#### RECORDS FOR THE TASK

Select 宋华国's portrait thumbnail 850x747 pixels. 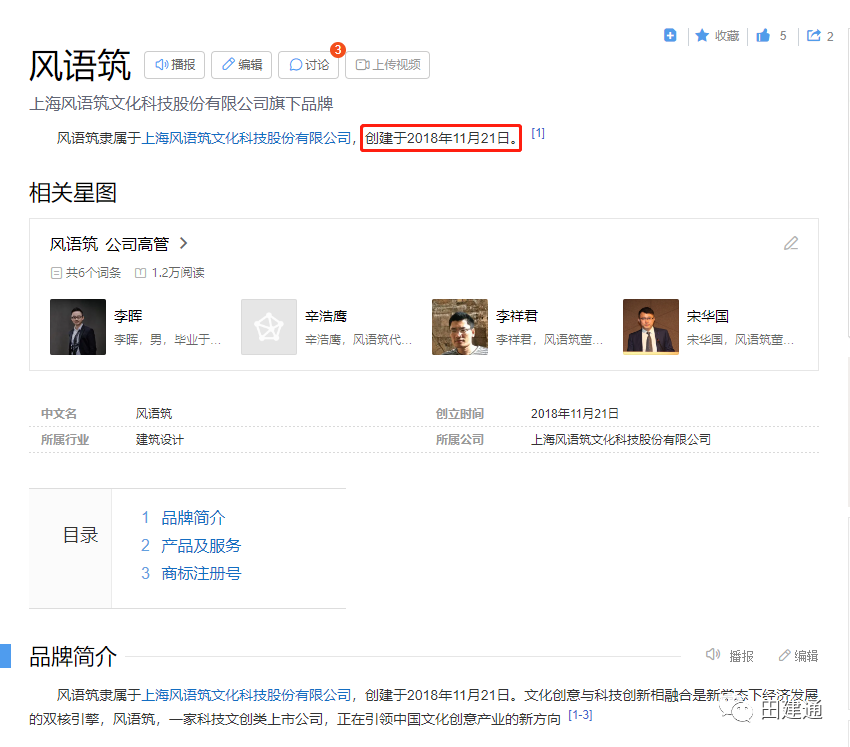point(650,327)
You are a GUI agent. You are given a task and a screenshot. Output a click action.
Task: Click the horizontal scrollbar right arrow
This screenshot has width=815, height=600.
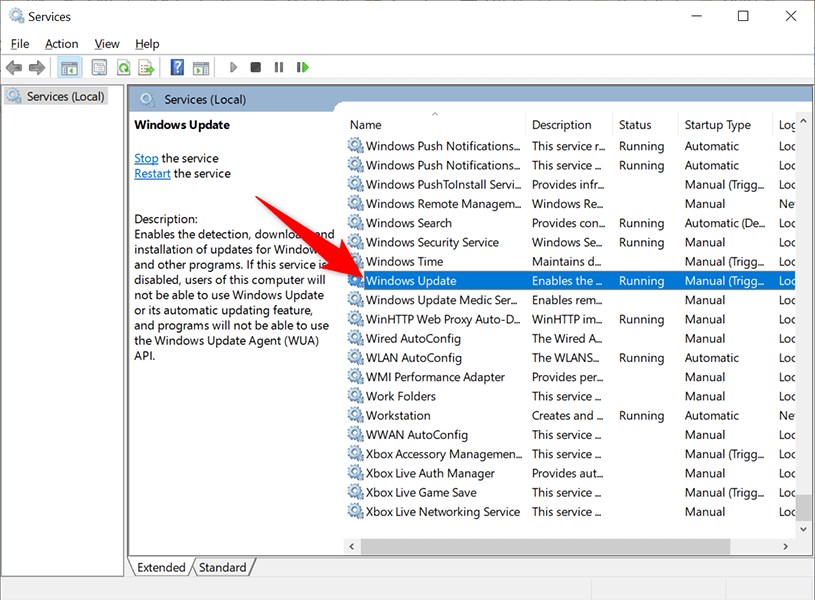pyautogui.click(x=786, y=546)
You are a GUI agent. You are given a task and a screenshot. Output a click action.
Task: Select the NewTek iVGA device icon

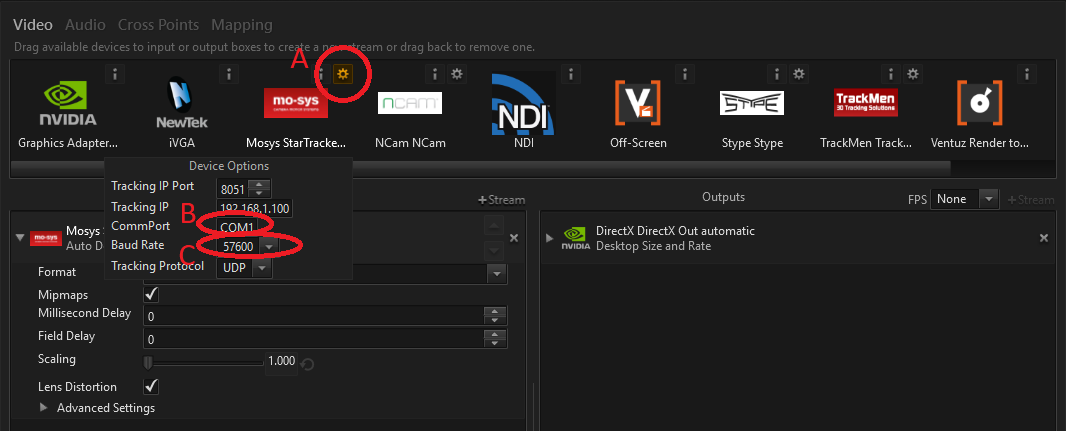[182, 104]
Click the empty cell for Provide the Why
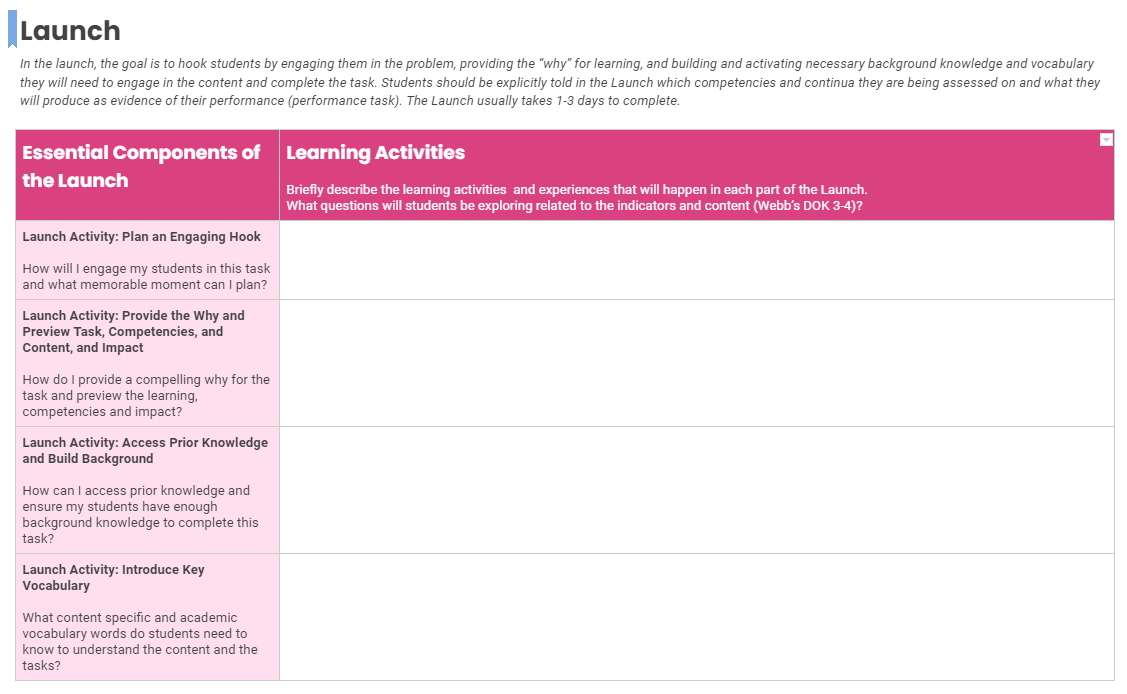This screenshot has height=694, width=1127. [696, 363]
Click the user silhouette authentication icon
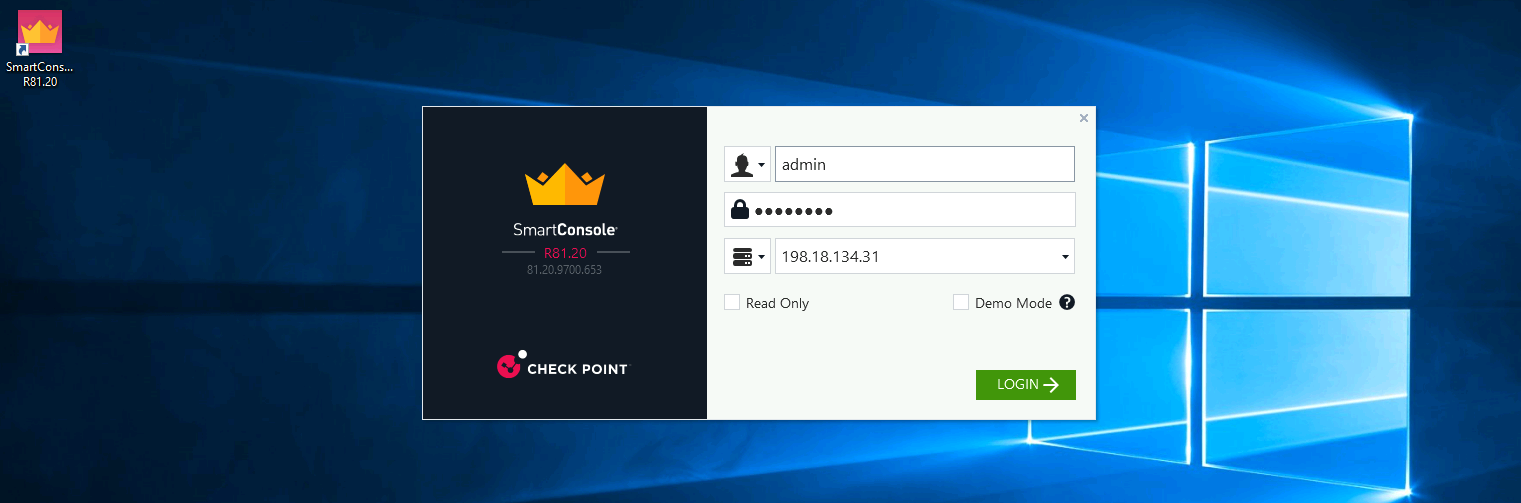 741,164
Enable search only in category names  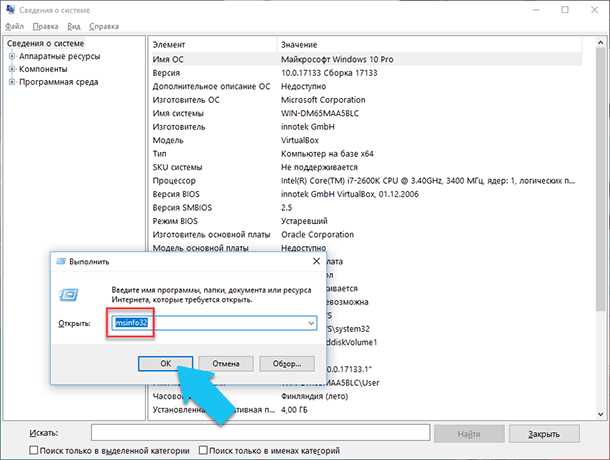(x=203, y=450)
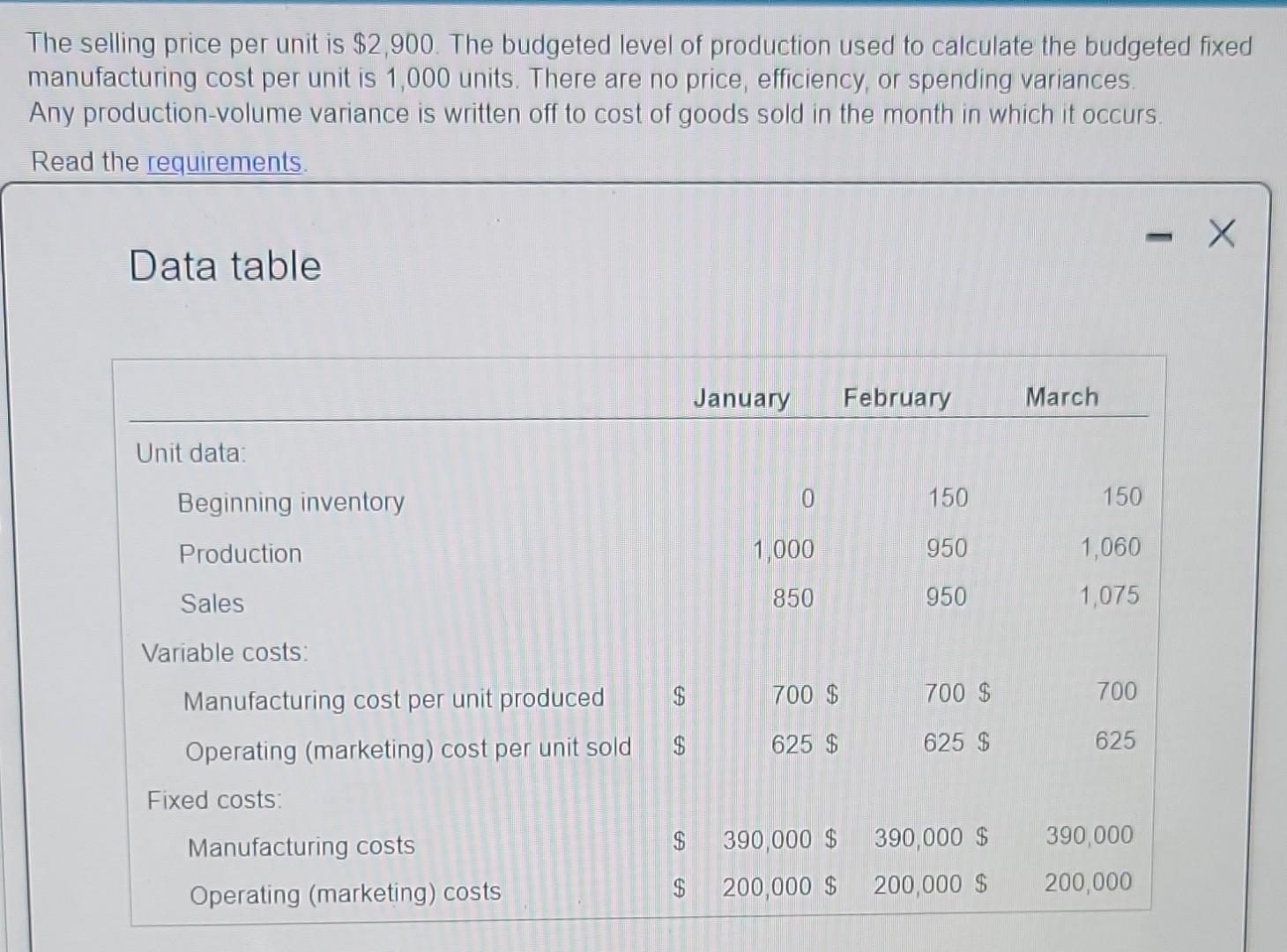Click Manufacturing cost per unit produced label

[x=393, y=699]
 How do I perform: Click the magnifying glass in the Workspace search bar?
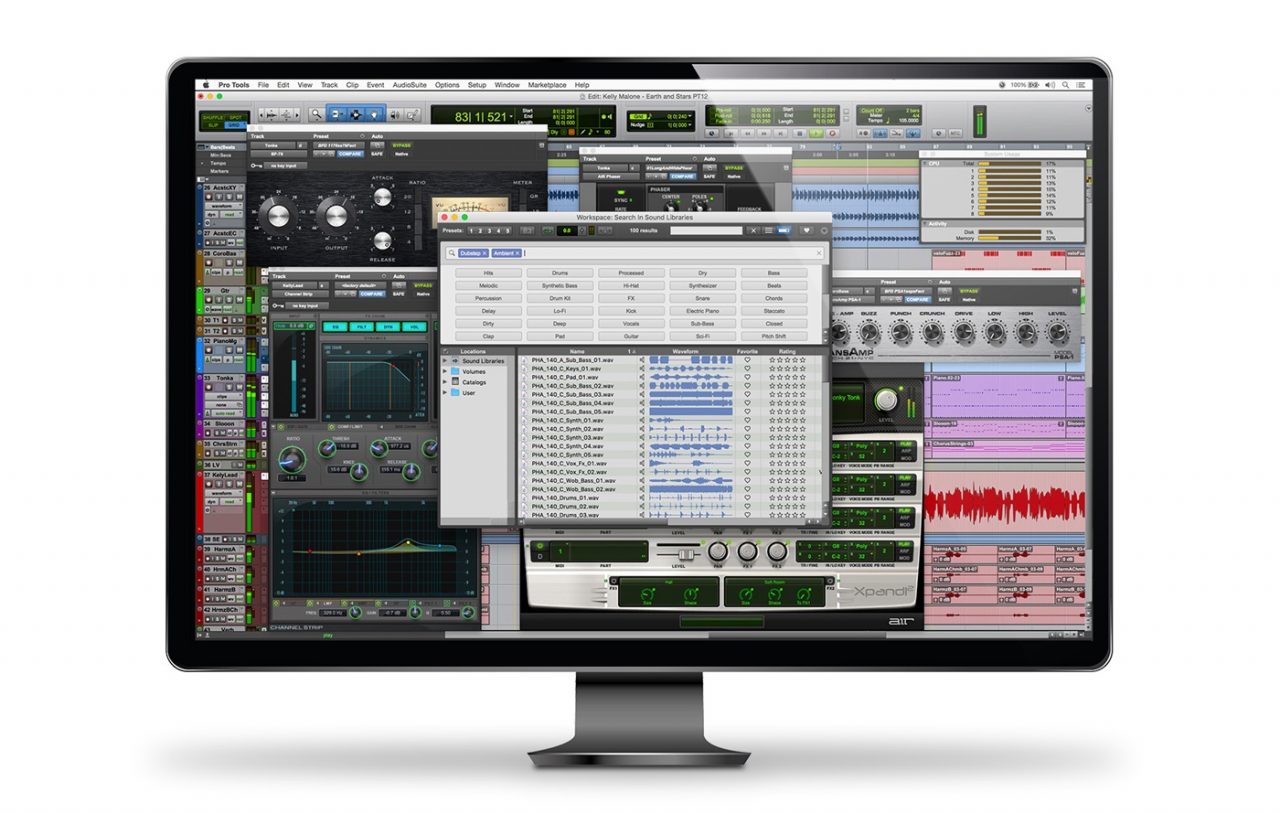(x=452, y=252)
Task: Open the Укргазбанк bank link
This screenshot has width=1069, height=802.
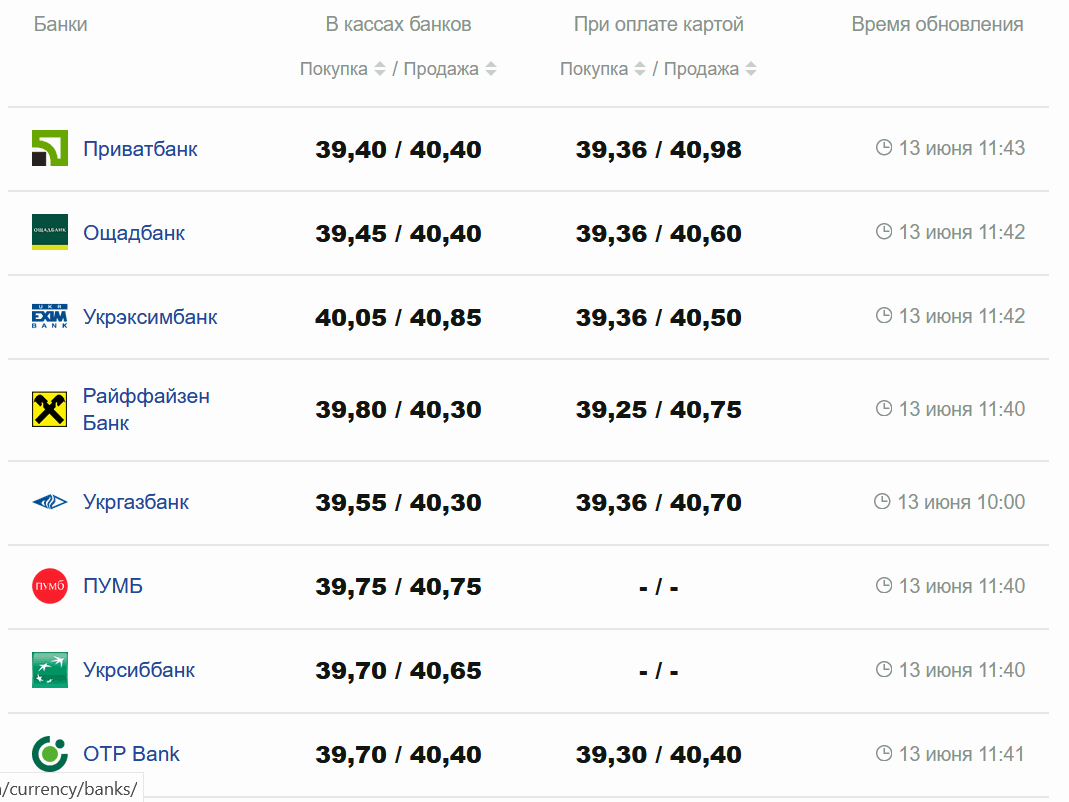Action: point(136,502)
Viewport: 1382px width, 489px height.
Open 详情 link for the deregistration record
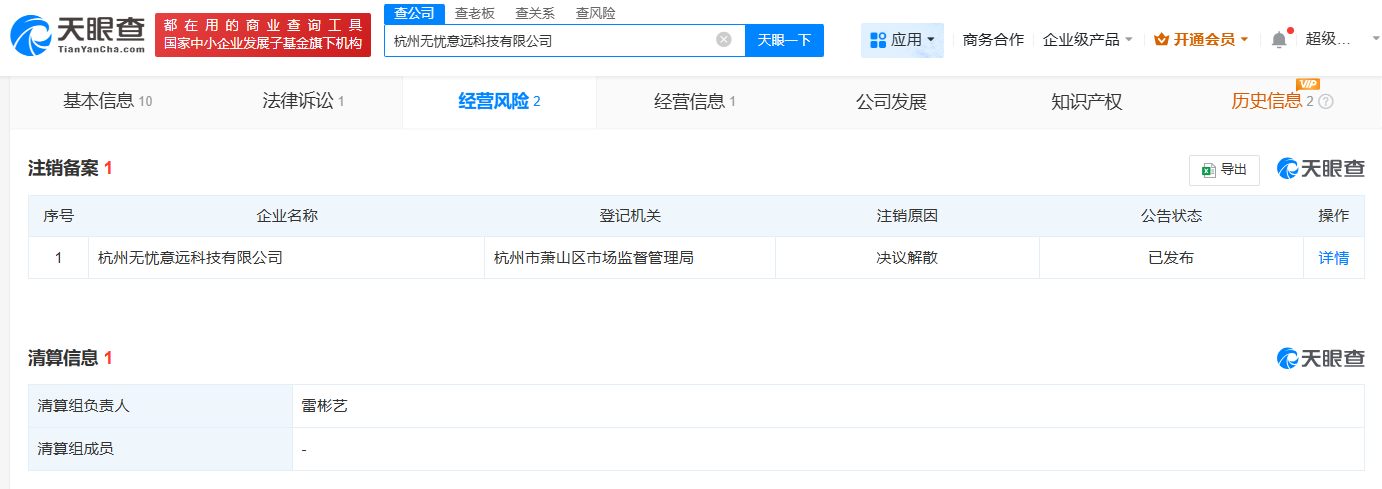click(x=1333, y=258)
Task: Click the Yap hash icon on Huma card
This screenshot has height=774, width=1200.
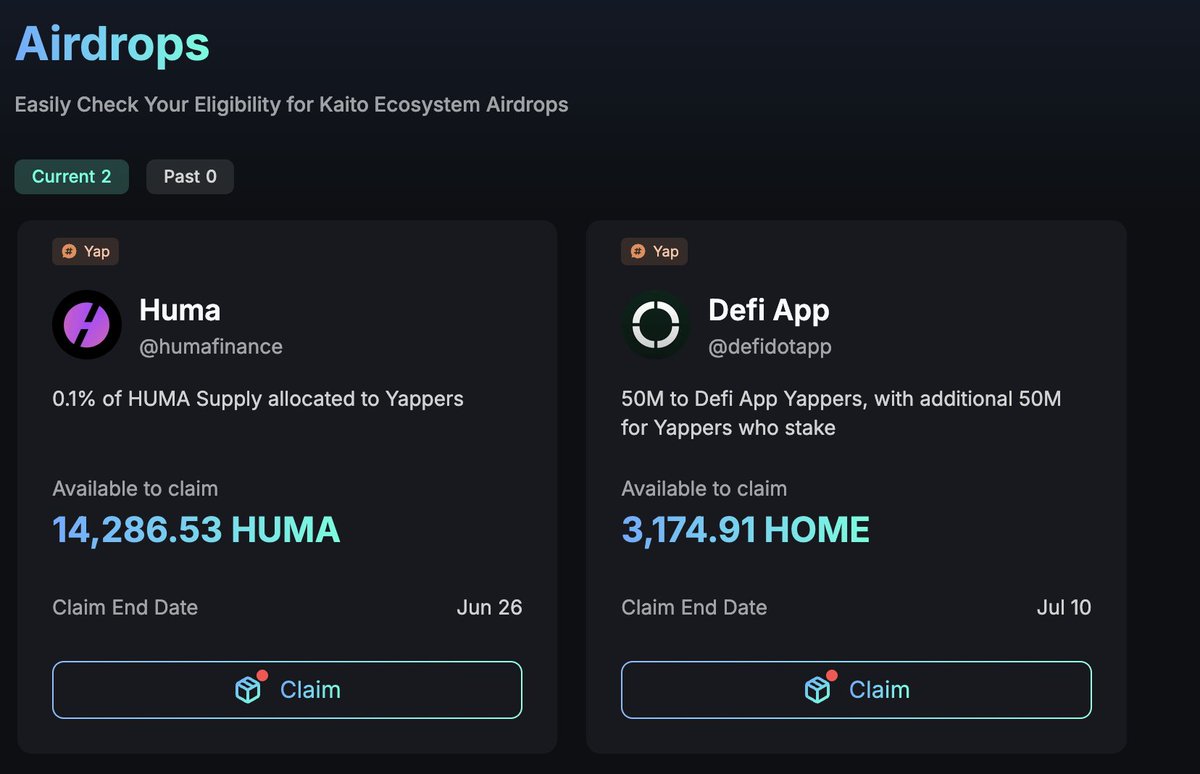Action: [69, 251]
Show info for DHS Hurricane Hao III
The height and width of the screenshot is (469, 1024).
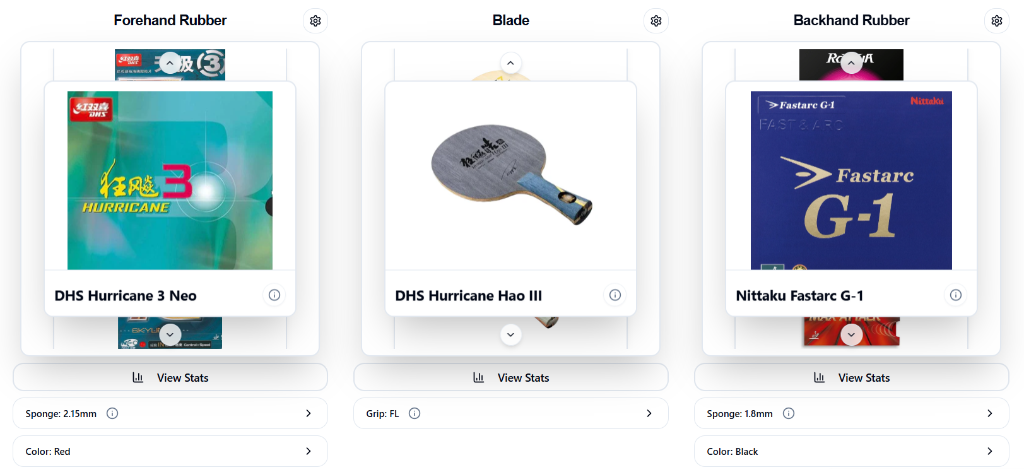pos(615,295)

#### YOUR ASSIGNMENT
A faithful copy is needed of the lines from the one containing "This screenshot has height=774, width=1200." through the last line of the data above, with pictures left out.

#### RESULT OF THIS EXERCISE
This screenshot has height=774, width=1200.
Action: [69, 251]
Show info for DHS Hurricane Hao III
The height and width of the screenshot is (469, 1024).
pos(615,295)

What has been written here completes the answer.